=== WRITTEN TASK ===
Write out the lines of the material below word for word, starting at the line that contains "The height and width of the screenshot is (833, 1178)." and continuing through the last line of the material.

=== INFORMATION PROVIDED ===
-- START --

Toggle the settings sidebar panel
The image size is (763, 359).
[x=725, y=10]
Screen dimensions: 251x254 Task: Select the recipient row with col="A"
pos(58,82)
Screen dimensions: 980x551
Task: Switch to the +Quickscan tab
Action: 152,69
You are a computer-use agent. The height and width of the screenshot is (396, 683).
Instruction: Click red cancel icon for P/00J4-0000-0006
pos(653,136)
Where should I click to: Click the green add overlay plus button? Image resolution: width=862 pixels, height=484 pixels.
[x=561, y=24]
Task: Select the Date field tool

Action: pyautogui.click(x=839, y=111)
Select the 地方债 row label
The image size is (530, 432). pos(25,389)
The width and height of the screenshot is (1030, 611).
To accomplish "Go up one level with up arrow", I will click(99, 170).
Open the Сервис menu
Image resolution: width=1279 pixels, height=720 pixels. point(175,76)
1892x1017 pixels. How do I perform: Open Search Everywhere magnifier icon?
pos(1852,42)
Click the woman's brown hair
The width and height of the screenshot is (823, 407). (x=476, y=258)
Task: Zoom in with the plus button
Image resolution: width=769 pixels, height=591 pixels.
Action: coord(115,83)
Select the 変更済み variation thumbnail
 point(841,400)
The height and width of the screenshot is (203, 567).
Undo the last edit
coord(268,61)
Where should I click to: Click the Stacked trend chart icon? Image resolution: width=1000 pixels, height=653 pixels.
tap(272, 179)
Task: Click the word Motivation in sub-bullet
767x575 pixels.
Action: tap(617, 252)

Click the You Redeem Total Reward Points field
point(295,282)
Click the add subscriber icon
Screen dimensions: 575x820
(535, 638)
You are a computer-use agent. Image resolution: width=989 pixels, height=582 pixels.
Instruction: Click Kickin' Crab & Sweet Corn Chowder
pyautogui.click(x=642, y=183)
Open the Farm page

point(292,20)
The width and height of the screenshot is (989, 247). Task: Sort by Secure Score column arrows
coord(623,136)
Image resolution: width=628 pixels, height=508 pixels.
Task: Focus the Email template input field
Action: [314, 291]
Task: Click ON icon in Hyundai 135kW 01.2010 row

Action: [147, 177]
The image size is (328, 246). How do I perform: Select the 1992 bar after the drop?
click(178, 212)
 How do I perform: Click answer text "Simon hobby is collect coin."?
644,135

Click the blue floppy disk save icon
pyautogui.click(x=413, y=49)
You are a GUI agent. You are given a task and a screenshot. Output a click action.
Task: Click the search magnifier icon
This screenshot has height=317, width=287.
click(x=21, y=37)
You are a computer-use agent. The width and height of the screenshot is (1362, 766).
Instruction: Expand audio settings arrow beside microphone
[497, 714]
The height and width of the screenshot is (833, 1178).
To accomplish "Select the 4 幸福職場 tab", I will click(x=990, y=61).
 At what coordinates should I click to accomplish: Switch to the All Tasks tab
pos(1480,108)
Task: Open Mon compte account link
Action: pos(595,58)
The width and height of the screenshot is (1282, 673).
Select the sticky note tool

-- END --

=== SOLUTION FOR THIS PROBLEM ===
The height and width of the screenshot is (833, 1178).
To accomplish "Select the 4 幸福職場 tab", I will click(x=990, y=61).
 At what coordinates should I click to accomplish: Switch to the All Tasks tab
pos(1480,108)
Task: Open Mon compte account link
Action: pos(595,58)
The width and height of the screenshot is (1282, 673).
Select the sticky note tool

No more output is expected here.